HTML Reporting Tool

Introduction

This project can be found at this link.

Software tools often make the world go round. They connect us, deliver our food, and even guide us to our destinations, but they typically have entire departments working in the background to make the magic appear magical. This is a story about how an employee seeking an audience with engineering earned that chance. 

Backstory

In 2017, I started working as a Customer Service Representative for a software company called OpenTable. This role was, in a way, not what I wanted ultimately, but I had little corporate experience and felt it would be easier to work my way up then just happen across the job I wanted. So, as a CSR, I was looking for ways to be more valuable than what the minimum effort required (answering phone calls from clients and customers alike) would produce, such as creating tools that provide reporting access to every employee, not just the engineers. 

Code projects have always been of interest to me, so when a colleague presented a tool that was just sending CURL calls to a server, which in turn sent back reporting data to the browser, I knew that I could conceptualize, design, build, and deploy an interface to aid in the use of this backend tool.

Audience

For many large corporations, the happiness of the customer service department is not a primary concern, so often needs to go overlooked when there isn’t the budget or time for a fix. These results in employees that don’t have answers the clients need, and no way of finding those answers other than to say “I’ll file a ticket for this”. This usually results in a frustrated client or customer, because the potentially new support agent sincerely doesn’t have an answer or a way to find one. But in this case, I took something that was being used by the Tier 3 Support Engineers, and made it accessible for every Tier 1 Support Agent on the floor. To this day, the tool, is still being used by the higher tier support agents.

Although the company sets up multiple monitors and capable workstations for the employees, the software world is ever-changing and frequent updates result in calls to customer service with questions and demands. This designed tool empowers those who had previously answered “I don’t know”, or “I’ll have to ask my superior” to find those answers themselves through use of an easily accessible web tool. 

Problem

There was no official request for this software. The engineering team had provided a bare-bones ability to access server logs, but it was not a usable interface. Rather, I saw the need to design the frontend for an existing backend service, and acted upon it with the tools at hand. Though, if I’m being truthful, the drive to prove myself, as more than my current station, pushed me to look for opportunities. Although I was only a Customer Service Representative, I had knowledge of websites and how to code already, so I wanted to push myself to create something that the Engineering department hadn’t deemed a good use of their (expensive) time. 

Process

Starting with just an idea of what could be, I had a CURL script and time on my hand. I needed to design something that was easily usable while also not restricting the power of the reporting functionality. This required hours of crafting HTML and CSS into a usable feature. I first needed to create the basic HTML form, then study the API to see which different parameters it would receive. After that, I started to craft an actual interface, pixel by pixel.   
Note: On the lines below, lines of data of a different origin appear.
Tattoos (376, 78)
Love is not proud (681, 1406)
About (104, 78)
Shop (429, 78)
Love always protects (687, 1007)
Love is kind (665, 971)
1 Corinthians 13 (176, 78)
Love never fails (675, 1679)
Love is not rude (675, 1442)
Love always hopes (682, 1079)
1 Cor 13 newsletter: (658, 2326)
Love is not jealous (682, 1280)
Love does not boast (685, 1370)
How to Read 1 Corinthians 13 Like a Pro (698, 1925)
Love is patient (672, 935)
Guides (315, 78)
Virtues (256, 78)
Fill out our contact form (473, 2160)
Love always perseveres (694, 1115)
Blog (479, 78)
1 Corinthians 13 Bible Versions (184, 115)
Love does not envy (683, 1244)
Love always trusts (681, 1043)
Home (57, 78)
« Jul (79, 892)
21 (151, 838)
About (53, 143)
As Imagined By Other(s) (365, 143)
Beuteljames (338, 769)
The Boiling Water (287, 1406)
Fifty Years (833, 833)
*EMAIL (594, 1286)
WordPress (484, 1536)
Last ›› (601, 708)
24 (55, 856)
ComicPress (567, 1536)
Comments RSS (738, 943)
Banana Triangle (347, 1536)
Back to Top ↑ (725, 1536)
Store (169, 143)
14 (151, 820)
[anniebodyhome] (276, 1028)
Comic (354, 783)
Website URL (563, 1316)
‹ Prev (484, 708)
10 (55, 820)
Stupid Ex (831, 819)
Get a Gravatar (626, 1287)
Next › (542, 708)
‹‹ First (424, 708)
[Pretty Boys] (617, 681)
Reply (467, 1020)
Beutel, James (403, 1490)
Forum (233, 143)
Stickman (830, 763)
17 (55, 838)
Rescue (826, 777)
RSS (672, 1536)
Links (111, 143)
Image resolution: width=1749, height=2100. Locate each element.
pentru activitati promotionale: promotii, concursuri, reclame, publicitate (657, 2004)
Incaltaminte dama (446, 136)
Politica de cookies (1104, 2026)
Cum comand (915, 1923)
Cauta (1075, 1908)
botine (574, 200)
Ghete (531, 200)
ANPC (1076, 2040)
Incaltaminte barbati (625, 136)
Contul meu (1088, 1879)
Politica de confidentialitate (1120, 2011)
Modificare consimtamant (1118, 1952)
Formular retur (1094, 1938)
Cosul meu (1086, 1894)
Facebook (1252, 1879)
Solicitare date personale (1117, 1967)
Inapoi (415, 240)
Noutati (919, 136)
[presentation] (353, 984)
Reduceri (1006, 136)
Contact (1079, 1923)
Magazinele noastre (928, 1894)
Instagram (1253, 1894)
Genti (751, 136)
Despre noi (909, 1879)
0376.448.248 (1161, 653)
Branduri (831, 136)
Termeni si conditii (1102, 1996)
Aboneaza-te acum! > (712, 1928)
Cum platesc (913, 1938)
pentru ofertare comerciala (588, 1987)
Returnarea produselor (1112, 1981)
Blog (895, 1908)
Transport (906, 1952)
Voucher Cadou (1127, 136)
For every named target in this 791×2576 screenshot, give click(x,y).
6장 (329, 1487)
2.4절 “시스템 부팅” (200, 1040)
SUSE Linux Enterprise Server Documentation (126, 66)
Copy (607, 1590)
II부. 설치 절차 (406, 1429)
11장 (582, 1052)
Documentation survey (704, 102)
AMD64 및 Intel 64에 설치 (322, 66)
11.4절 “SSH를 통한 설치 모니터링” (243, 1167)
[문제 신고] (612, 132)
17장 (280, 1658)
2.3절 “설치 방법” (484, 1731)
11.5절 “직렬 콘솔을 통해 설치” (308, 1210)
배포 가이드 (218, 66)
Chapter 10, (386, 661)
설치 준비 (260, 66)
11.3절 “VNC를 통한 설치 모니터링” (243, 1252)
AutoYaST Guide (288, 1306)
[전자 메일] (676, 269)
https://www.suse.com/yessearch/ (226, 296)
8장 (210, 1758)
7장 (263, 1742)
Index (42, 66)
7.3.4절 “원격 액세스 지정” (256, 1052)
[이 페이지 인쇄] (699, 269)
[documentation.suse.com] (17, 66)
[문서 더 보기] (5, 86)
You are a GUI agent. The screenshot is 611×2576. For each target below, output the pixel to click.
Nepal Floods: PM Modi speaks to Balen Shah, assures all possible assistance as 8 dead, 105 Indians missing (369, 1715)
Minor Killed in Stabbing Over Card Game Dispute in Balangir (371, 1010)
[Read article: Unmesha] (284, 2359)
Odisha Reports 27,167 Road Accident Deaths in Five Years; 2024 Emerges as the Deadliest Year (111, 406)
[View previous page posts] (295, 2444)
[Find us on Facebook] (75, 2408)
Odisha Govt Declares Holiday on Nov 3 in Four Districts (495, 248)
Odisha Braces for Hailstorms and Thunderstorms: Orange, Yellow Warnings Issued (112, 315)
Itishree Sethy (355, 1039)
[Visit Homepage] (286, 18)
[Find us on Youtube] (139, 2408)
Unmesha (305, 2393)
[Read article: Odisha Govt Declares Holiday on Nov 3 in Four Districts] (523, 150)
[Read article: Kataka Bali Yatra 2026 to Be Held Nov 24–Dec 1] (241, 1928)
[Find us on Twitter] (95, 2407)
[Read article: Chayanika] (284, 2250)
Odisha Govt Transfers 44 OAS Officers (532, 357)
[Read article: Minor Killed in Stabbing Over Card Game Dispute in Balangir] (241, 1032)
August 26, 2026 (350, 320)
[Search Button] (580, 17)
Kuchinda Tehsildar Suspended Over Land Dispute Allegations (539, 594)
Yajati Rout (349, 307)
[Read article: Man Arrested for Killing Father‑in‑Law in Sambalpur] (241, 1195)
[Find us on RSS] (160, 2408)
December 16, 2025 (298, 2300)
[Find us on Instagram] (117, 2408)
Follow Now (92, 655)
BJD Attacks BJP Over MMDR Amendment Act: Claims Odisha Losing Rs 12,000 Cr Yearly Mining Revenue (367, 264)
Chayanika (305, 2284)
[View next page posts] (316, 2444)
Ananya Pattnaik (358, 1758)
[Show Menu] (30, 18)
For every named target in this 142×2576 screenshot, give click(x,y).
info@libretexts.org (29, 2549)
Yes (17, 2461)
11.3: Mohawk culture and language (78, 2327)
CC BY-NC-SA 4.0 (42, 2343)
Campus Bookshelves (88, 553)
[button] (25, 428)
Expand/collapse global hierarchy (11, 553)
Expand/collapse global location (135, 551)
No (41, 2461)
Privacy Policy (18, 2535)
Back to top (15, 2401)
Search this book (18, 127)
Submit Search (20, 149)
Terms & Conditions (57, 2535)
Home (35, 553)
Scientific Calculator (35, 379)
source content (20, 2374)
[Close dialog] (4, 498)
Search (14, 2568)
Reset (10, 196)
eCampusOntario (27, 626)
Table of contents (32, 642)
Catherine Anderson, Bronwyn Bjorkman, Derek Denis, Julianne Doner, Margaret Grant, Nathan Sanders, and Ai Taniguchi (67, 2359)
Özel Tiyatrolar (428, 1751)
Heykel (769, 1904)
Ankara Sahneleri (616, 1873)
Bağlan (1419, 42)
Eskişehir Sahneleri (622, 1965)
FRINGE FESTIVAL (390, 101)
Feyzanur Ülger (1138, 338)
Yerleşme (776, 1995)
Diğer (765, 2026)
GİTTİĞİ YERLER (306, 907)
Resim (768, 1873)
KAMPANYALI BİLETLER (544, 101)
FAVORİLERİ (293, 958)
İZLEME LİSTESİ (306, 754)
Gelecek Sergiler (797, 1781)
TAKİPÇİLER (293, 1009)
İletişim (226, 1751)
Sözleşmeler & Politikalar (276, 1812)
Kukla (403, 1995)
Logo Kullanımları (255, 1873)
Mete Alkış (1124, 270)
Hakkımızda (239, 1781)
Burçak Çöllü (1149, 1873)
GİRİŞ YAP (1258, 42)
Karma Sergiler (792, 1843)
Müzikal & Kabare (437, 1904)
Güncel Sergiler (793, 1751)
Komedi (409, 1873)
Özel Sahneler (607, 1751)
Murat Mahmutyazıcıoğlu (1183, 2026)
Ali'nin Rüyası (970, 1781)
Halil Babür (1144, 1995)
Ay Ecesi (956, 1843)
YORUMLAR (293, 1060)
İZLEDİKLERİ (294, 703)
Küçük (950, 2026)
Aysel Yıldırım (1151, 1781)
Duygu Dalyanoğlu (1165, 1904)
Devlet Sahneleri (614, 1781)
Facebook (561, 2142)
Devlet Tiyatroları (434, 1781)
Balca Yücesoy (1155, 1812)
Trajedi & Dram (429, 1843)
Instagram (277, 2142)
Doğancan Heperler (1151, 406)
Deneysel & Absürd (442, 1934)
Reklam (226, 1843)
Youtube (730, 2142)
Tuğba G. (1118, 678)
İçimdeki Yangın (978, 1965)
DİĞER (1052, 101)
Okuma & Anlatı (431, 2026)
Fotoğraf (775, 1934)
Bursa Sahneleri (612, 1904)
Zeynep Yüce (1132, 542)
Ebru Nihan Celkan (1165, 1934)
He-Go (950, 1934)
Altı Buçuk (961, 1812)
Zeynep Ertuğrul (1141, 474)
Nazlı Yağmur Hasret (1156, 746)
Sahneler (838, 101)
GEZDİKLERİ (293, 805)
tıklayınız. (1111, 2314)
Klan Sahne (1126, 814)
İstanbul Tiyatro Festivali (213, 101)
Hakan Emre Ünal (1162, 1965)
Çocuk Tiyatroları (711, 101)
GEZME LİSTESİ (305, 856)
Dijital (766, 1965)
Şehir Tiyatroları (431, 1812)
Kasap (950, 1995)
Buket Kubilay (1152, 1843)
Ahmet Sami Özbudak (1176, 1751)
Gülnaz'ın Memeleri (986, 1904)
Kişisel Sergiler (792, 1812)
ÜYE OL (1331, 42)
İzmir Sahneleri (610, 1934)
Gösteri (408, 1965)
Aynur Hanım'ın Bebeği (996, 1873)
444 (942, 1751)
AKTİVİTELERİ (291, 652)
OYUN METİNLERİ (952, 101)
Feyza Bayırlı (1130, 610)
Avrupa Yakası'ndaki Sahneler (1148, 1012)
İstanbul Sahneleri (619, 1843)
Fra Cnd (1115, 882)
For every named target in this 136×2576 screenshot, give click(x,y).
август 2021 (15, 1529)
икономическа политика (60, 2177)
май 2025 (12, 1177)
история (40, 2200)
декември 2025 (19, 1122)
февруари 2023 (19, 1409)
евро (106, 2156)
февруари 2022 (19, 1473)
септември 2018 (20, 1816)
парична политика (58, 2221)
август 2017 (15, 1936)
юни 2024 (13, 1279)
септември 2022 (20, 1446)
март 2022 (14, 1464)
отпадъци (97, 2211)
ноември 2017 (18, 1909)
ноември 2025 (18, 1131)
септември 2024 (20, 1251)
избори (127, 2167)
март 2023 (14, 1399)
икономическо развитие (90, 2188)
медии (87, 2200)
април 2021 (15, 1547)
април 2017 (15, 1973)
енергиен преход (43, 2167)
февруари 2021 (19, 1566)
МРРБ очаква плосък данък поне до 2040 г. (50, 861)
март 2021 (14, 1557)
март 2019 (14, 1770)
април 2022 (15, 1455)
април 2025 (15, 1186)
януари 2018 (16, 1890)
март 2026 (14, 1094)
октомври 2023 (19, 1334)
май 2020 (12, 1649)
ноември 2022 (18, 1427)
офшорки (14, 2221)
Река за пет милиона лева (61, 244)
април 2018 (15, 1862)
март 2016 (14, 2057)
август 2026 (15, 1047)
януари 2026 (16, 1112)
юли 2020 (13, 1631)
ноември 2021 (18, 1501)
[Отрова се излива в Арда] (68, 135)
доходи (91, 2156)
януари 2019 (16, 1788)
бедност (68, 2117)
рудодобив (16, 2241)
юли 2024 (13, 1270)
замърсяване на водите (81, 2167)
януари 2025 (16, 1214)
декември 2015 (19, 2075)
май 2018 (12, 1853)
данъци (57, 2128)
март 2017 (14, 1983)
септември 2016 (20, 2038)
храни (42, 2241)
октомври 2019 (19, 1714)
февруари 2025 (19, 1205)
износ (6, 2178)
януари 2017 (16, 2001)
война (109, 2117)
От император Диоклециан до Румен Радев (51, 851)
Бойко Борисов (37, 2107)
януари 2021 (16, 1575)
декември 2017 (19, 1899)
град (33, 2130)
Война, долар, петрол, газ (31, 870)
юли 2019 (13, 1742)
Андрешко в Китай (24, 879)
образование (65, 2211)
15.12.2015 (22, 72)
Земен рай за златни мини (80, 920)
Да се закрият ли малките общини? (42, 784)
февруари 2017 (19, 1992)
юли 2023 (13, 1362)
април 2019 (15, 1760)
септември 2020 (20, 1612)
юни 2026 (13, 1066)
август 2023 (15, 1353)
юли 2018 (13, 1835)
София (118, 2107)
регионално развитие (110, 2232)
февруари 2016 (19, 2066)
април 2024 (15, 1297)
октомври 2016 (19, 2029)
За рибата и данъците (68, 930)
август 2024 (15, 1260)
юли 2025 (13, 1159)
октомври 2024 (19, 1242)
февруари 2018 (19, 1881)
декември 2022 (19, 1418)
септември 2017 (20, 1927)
Initially, it was a tool that only I knew how to use. Then I slowly distributed it to some senior employees in the call center as a single HTML text file. I would teach them how to use it as installing. All this while I was coding this file between phone calls and at home during my free time.

This worked, but as I developed newer versions, I needed an easier way to update the software without going to every person’s machine and updating manually. At first, I deployed an Apache server with the file, located at an IP address on the network, but this was not elegant. 

So, I met with the Engineering department, and they were able to set me up with a domain and a server to host my software on. They also were able to guide me toward the style guide in their documents, so that my tool could match the company environment. Now, the employees are able to access a home-built tool through a simple URL, just like any other website. 

Media 

In chronological order, starting with the early versions.

Below, a comparison between the official OpenTable enterprise software, and the backend reporting tool built.

This code file contains over 1800 lines, so this is purely an introduction.

Lessons Learned

Initial feedback on the tool was very positive, from the customer service agents using it to the engineering team reviewing it. There were comments about how I had initially not followed the style guide for the company, though as a bottom level employee, I hadn’t been exposed to such knowledge. I learned much through this process, such as frontend design and web server hosting. Over several months, this project progressed from a hacked idea to a full-fledged product that an enterprise corporation takes advantage of daily. Using technologies such as Apache, HTML, JavaScript, etc. I learned a great deal more about building applications, and deploying them to the users efficiently. In the end, the final product was a usable application, assisting hundreds of employees.